UNITED STATES

SECURITIES AND EXCHANGE COMMISSION

WASHINGTON, D.C. 20549

 

FORM 8-K

 

CURRENT REPORT

PURSUANT TO SECTION 13 OR 15(d) OF THE

SECURITIES EXCHANGE ACT OF 1934

 

Date of report (Date of earliest event reported): September 27, 2007

 

QUIDEL CORPORATION

(Exact Name of Registrant as Specified in its Charter)

 

Delaware

 

0-10961

 

94-2573850

(State or Other Jurisdiction
of Incorporation)

 

(Commission
File Number)

 

(IRS Employer
Identification No.)

 

 

 

 

 

10165 McKellar Court
San Diego, California

 

92121

(Address of Principal Executive Offices)

 

(Zip Code)

 

Registrant’s telephone number, including area code: (858) 552-1100

 

Not Applicable

(Former Name or Former Address, if Changed Since Last Report)

 

Check the appropriate box below if the Form 8-K filing is intended to simultaneously satisfy the filing obligation of the Registrant under any of the following provisions (see General Instruction A.2. below):

 

o Written communications pursuant to Rule 425 under the Securities Act (17 CFR 230.425)

 

o Soliciting material pursuant to Rule 14a-12 under the Exchange Act (17 CFR 240.14a-12)

 

o Pre-commencement communications pursuant to Rule 14d-2(b) under the Exchange Act (17 CFR 240.14d-2(b))

 

o Pre-commencement communications pursuant to Rule 13e-4(c) under the Exchange Act (17 CFR 240.13e-4(c))

 

[Signature Page to First Amendment]

 

 



 

Item 1.01            Entry into a Material Definitive Agreement.

 

Quidel Corporation (the “Company”) entered into an amendment, dated as of September 27, 2007, (the “Fourth Amendment”) to its Credit Agreement, dated as of January 31, 2005, by and among the Company, certain lenders from time to time a party thereto and Bank of America, N.A., as agent and L/C issuer (the “Credit Agreement”).
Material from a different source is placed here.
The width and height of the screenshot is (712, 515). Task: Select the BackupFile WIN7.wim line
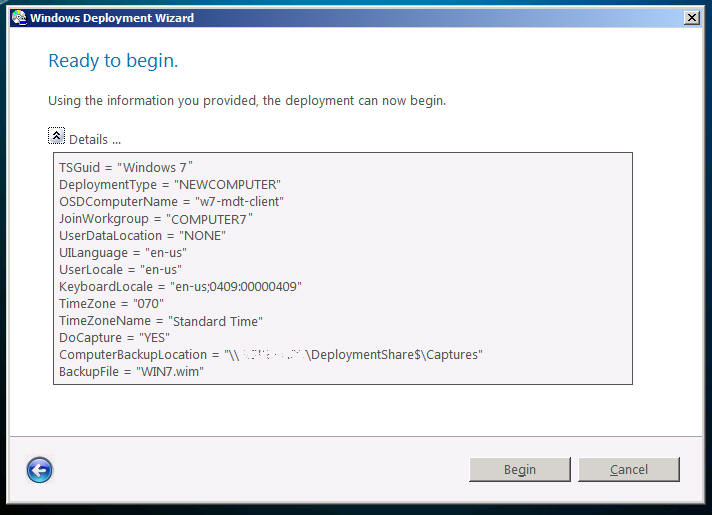[125, 371]
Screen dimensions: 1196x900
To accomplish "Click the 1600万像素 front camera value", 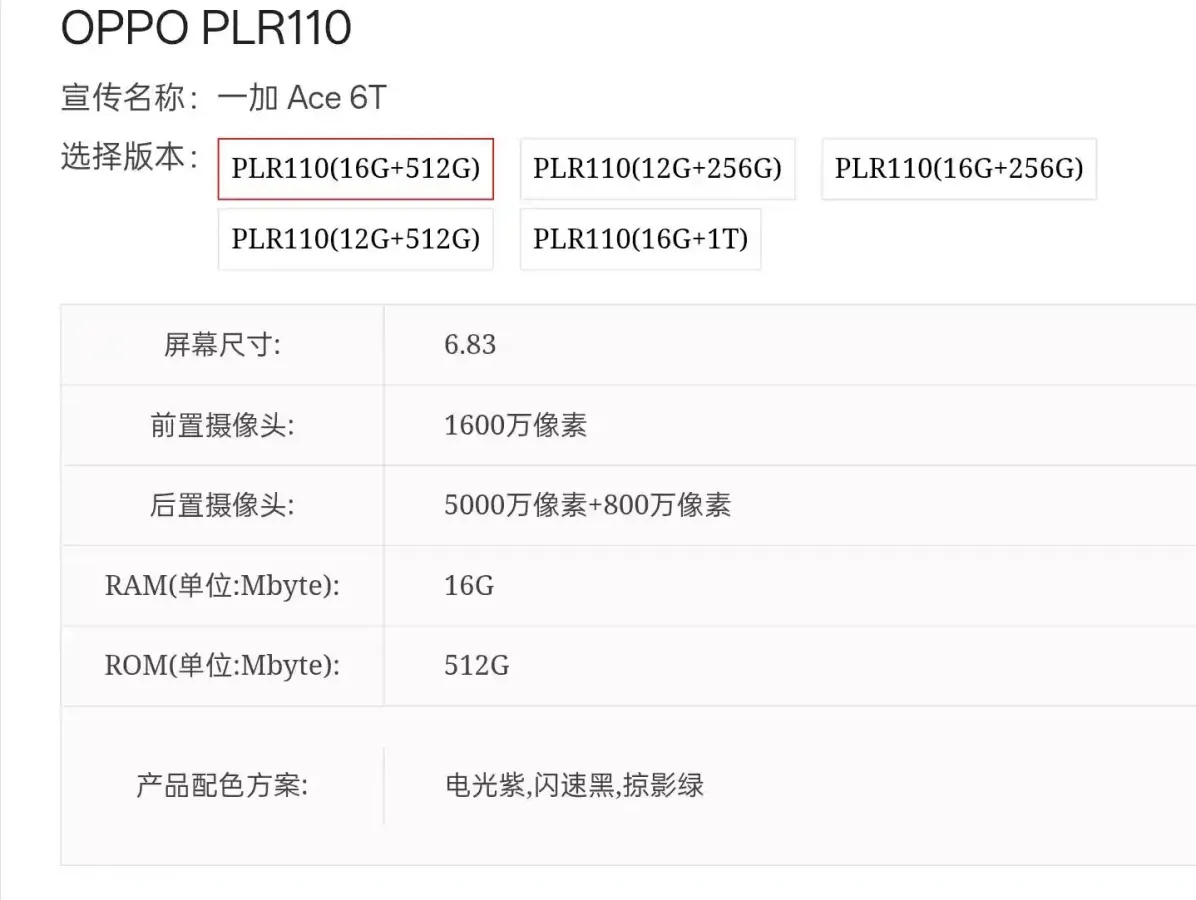I will (515, 425).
The Company entered into the Fourth Amendment to amend certain material terms in the Credit Agreement as follows: (i) extend the maturity date through June 30, 2009; (ii) eliminate the security interests on the Company’s assets; (iii) eliminate EBITDA and maximum operating lease covenants; (iv) increase the dollar limit for certain permitted acquisitions; and (v) allow for an increase in the amount of shares that the Company may repurchase under its current stock repurchase program.In connection with the Fourth Amendment, the Credit Agreement was amended in its entirety.

 

The descriptions of the material changes to the Credit Agreement provided above are qualified in their entirety by reference to the full text of the Credit Agreement which is attached hereto as Exhibit 10.1 and are incorporated herein by reference.  A copy of the Fourth Amendment to the Credit Agreement is attached as Exhibit 10.2 hereto and is incorporated herein by reference.

 

Item 2.03            Creation of a Direct Financial Obligation or an Obligation under an Off-Balance Sheet Arrangement of a Registrant.

 

The information set forth in Item 1.01 above in this current report on Form 8-K is hereby incorporated into this Item 2.03 by reference.

 

Item 9.01            Financial Statements and Exhibits.

 

(d)        Exhibits.

 

The following exhibits are filed with this current report on Form 8-K:

 

Exhibit Number

 

Description of Exhibit

 

 

 

10.1

 

Credit Agreement, by and among Quidel Corporation, as Borrower, each lender from time to time party thereto (collectively, “Lenders” and individually, a “Lender”) and Bank of America, N.A., as Agent and L/C Issuer, dated as of January 31, 2005 and as amended through September 27, 2007.

 

 

 

10.2

 

Fourth Amendment to Credit Agreement, dated as of September 27, 2007, by and among Quidel Corporation, as Borrower, certain subsidiaries of the Company, each lender from time to time a party thereto and Bank of America, N.A., as Agent and L/C Issuer.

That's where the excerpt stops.